Work instructions:
Begin at the line containing "Open the Комментарии pane" and restate it and each line after it exactly, up to and including the last line below. Leave pictures out.

[Stored data entries]

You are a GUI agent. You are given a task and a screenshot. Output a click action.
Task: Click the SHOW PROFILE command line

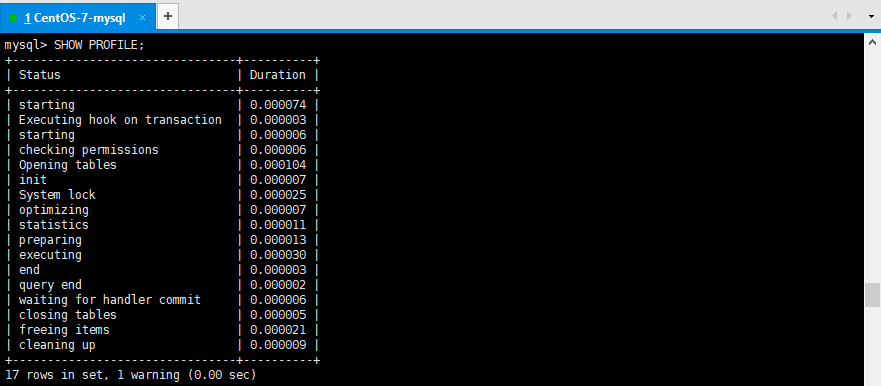[x=74, y=45]
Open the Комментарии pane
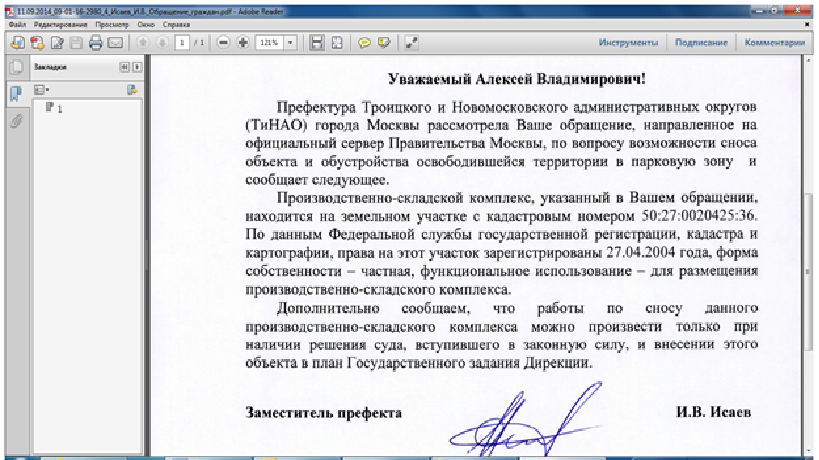Screen dimensions: 819x460 click(776, 43)
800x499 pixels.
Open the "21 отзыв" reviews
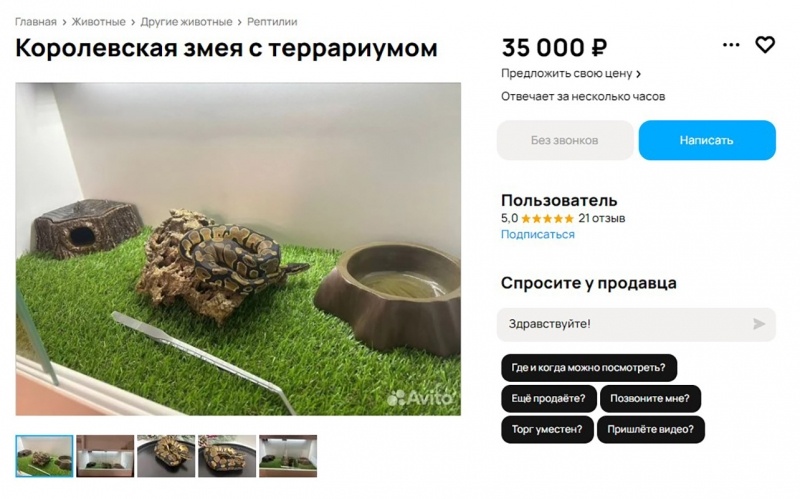point(602,218)
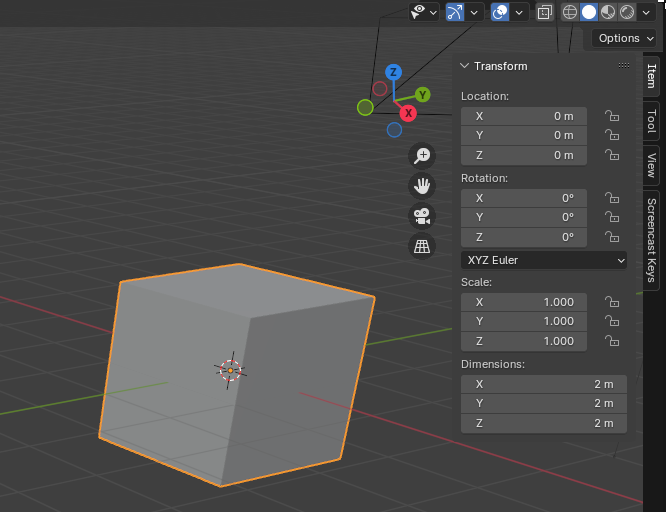Switch perspective/orthographic with grid icon

point(422,246)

Output of the task:
Open the Комментарии pane
Screen dimensions: 819x460 click(776, 43)
800x499 pixels.
Open the "21 отзыв" reviews
point(602,218)
Switch perspective/orthographic with grid icon

point(422,246)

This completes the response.